Aquatic therapy is basically the immersion of an ailing individual in water. The applications and the purposes of therapy differ depending on what ailments the individual is facing.
Those facing osteoporosis, a disease that results in weakened and brittle bones, have found that running underwater can improve balance, coordination, and improved posture. Though this does not cure osteoporosis, the exercise underwater gives the body an alternative to maintaining a physical lifestyle without causing damage to the bones.
Aquatic therapy has also been used to counter the effects of obesity. Obese individuals face joint pain and an increased risk of joint damage. Aquatic exercise is safe for obese people and can help put them on a track of healthy living.
Immersion techniques and methods have also been beneficial to those with Parkinson’s disease, cerebral palsy, multiple sclerosis, and even cardiovascular problems. The pressure from being immersed under water increases the blood pressure throughout the body, thus increasing blood flow to the heart. This, in modest amounts, has been helpful in rehabilitation because it helps make the heart stronger.
Sweat therapy is the combination of sweating with counseling or another form of psychological therapy. A popular form of this therapy is using a sauna. What is the science behind this?
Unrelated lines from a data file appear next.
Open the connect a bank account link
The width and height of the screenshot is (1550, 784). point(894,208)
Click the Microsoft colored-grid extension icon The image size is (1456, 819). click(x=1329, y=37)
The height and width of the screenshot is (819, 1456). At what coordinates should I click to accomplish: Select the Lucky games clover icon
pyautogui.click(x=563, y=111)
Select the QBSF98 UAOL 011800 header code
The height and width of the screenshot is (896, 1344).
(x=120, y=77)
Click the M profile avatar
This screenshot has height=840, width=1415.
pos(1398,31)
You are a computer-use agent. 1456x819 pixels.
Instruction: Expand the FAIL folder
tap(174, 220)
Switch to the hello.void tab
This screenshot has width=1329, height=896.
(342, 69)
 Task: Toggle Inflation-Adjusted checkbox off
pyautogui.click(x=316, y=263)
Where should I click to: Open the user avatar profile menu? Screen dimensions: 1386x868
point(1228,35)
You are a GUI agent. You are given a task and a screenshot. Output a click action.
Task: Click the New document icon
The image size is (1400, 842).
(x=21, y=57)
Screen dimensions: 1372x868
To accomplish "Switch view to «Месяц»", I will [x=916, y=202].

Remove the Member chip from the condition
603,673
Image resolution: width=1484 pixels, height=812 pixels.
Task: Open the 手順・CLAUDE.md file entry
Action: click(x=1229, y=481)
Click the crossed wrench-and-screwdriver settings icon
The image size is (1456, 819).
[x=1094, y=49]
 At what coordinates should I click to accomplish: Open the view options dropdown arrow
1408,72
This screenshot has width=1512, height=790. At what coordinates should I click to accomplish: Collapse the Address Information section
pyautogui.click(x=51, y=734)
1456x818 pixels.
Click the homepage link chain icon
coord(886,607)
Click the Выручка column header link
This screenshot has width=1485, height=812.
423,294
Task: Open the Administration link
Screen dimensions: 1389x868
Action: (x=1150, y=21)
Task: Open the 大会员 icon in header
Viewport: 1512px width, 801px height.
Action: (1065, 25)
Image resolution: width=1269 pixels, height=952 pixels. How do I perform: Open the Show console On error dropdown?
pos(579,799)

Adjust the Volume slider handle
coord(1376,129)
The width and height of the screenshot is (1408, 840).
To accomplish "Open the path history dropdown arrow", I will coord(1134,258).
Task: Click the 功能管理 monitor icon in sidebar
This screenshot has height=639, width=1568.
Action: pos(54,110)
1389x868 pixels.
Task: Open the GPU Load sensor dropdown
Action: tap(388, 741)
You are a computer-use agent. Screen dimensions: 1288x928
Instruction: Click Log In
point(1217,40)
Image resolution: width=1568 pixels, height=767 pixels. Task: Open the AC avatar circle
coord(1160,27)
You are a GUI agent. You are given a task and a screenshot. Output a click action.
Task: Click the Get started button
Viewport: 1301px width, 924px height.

Increasing your body temperature causes the blood vessels to expand. This allows more blood to flow throughout the body. The expansion of the blood vessels coincides with the relaxation of the muscles. This combination of an active blood flow and relaxed muscles can make someone feel energized, yet relaxed. If you are facing muscle or joint pain, this therapy may help you relax unwanted tension. If there is no sauna in your area, however, a hot shower and some deep breathing can be effective as well.
For those who may be about to undergo surgery, a way to reduce pre-operation fears is to consult a hypnotherapist. Hypnotherapy puts the human mind in a suggestive state, allowing the therapist to influence the subconscious. The therapists then will go through a set of techniques in order to reduce the anxiety some face before surgery.
But hypnosis is not just for those about to undergo surgery. Hypnotherapy has been found to decrease the pain someone feels after an injury. Broken leg? Aching back? Bad burn? Hypnotherapy may influence your subconscious to not focus on the immediate pain. In addition, there are some studies that suggest hypnotherapy can increase the body’s healing speed. If you’re too afraid to let someone else hypnotize you, then maybe ask a close friend. If that does not work, consider self-hypnosis.